Biden-Trump debate draws over 51 million TV viewers

People watch presidential debate from tavern in California

By Helen Coster

NEW YORK (Reuters) -Over 51 million TV viewers tuned in to watch Thursday's U.S. presidential debate between Democratic President Joe Biden and Republican rival Donald Trump, according to final Nielsen data.

The number is about 30% lower than the 73 million people who watched the candidates’ first face-off in 2020, and among the three lowest-rated first presidential debates since 1976.

The relatively low number compared to past debates in recent election cycles could be indicative of low voter enthusiasm for both candidates. It does not capture the full extent of online viewing, which has grown in popularity as traditional TV audiences decline.

Media experts were looking to see how a new format by host CNN would play out, and whether it would provide a template for future debates. The restrictions of that format - which included the option for CNN to mute the candidates' microphones - imposed some discipline on the candidates and should be emulated by other networks, three media experts said.

CNN, which held the exclusive rights to present the debate, allowed candidates two minutes for each answer and one minute for rebuttals, and muted their microphones if they exceeded those limits. The studio did not have an audience, and moderators Dana Bash and Jake Tapper did not fact-check the candidates in real time.

CNN defended itself against the criticism from some media commentators that the absence of real-time fact-checking allowed both candidates to spread false claims.

“The role of the moderators is to present the candidates with questions that are important to American voters and to facilitate a debate, enabling candidates to make their case and challenge their opponent,” a CNN spokesperson said in a statement.

Biden delivered a shaky, halting performance while Trump made a series of exaggerated or false claims that mostly went unchecked by his opponent.

“Without having an audience, you got a sense of who these guys are and what they are,” said Frank Sesno, professor at the School of Media and Public Affairs at George Washington University and a former CNN journalist.

“You got the sense of Trump the attack dog and Biden as something of the policy wonk and the hesitant old man that you saw standing behind that mic,” Sesno said.
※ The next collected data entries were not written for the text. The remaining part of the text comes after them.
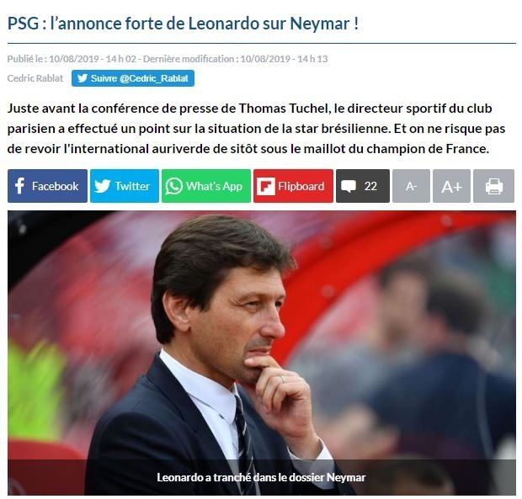Follow @Cedric_Rablat on Twitter

[133, 78]
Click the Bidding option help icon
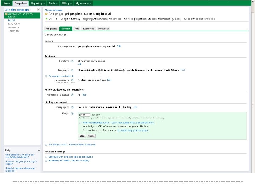This screenshot has height=191, width=255. (72, 107)
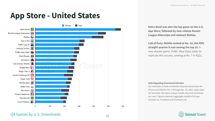
Task: Click the Count Masters game icon
Action: pyautogui.click(x=32, y=102)
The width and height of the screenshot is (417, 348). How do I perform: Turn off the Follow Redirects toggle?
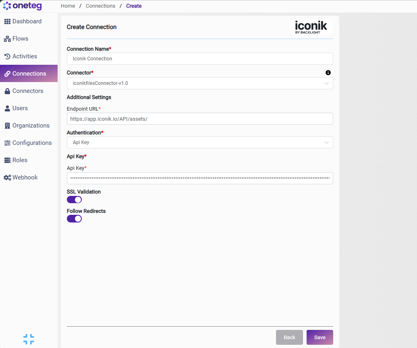[74, 218]
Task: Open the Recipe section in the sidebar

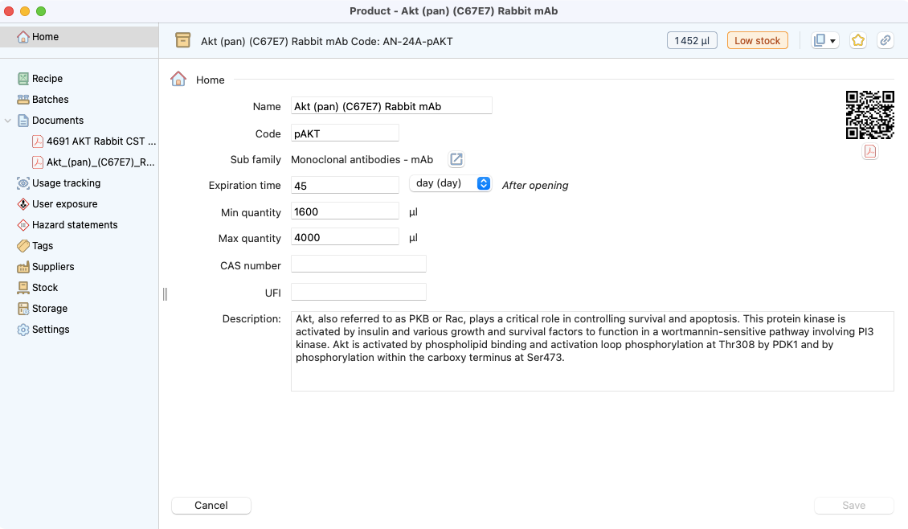Action: point(47,78)
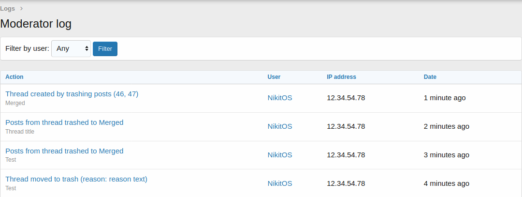522x197 pixels.
Task: Click the Date column header
Action: coord(430,77)
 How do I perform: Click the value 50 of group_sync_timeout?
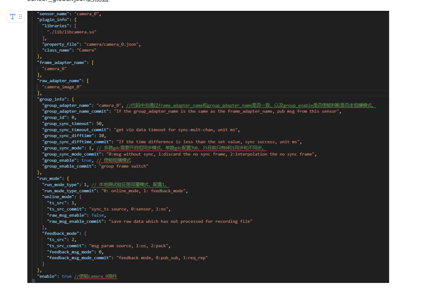click(x=99, y=124)
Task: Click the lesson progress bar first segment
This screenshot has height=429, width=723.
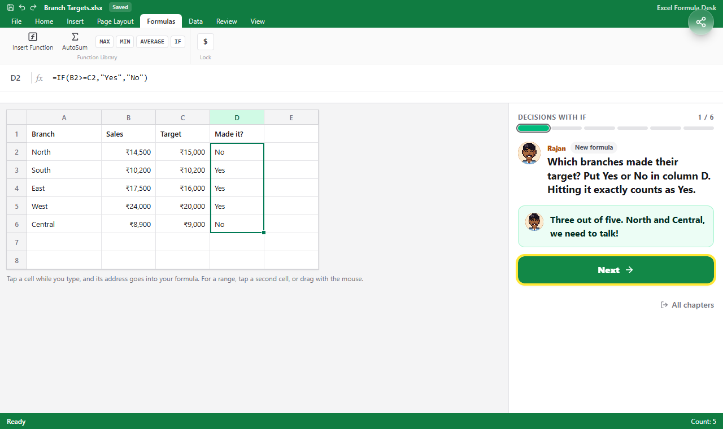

Trump and Biden campaign spokespeople did not respond to requests for comment about the CNN format and hosts' performance.

Trump largely refrained from speaking over Biden during the debate, showing the kind of restraint that eluded him during the candidates' first debate in 2020.

The debate’s format helped “save Trump from some of his worst impulses,” said David Greenberg, professor of history and of journalism and media studies at Rutgers University, and may have helped the Republican candidate appeal to voters who have been put off by his interruptions in previous debates.

“The producers of debates often forget that the main thing viewers want at a debate is to hear what the candidates have to say,” said Jon Klein, co-founder of Hang Media and the former president of CNN U.S. “They don’t want to see a fight or performance. The mute button went a long way.”

The experts agreed with CNN’s decision not to have moderators fact-check the candidates during the debate, instead providing a fact-check on its websites and after the debate.

“There were a ton of inaccuracies that were left hanging but it would have been a mess to fact check the debate in real time,” Sesno said.

CNN provided a feed of its production to other networks and digital outlets, requiring them to use CNN in the programming title and keeping the CNN logo on screen throughout the debate.

The debate ratings figure reflects viewers across 16 networks, including CNN, Fox News and MSNBC.

CNN said that the match-up was its biggest debate ever across its websites, mobile apps and YouTube player.

The next Biden-Trump debate is scheduled to take place on Sept. 10, hosted by ABC News.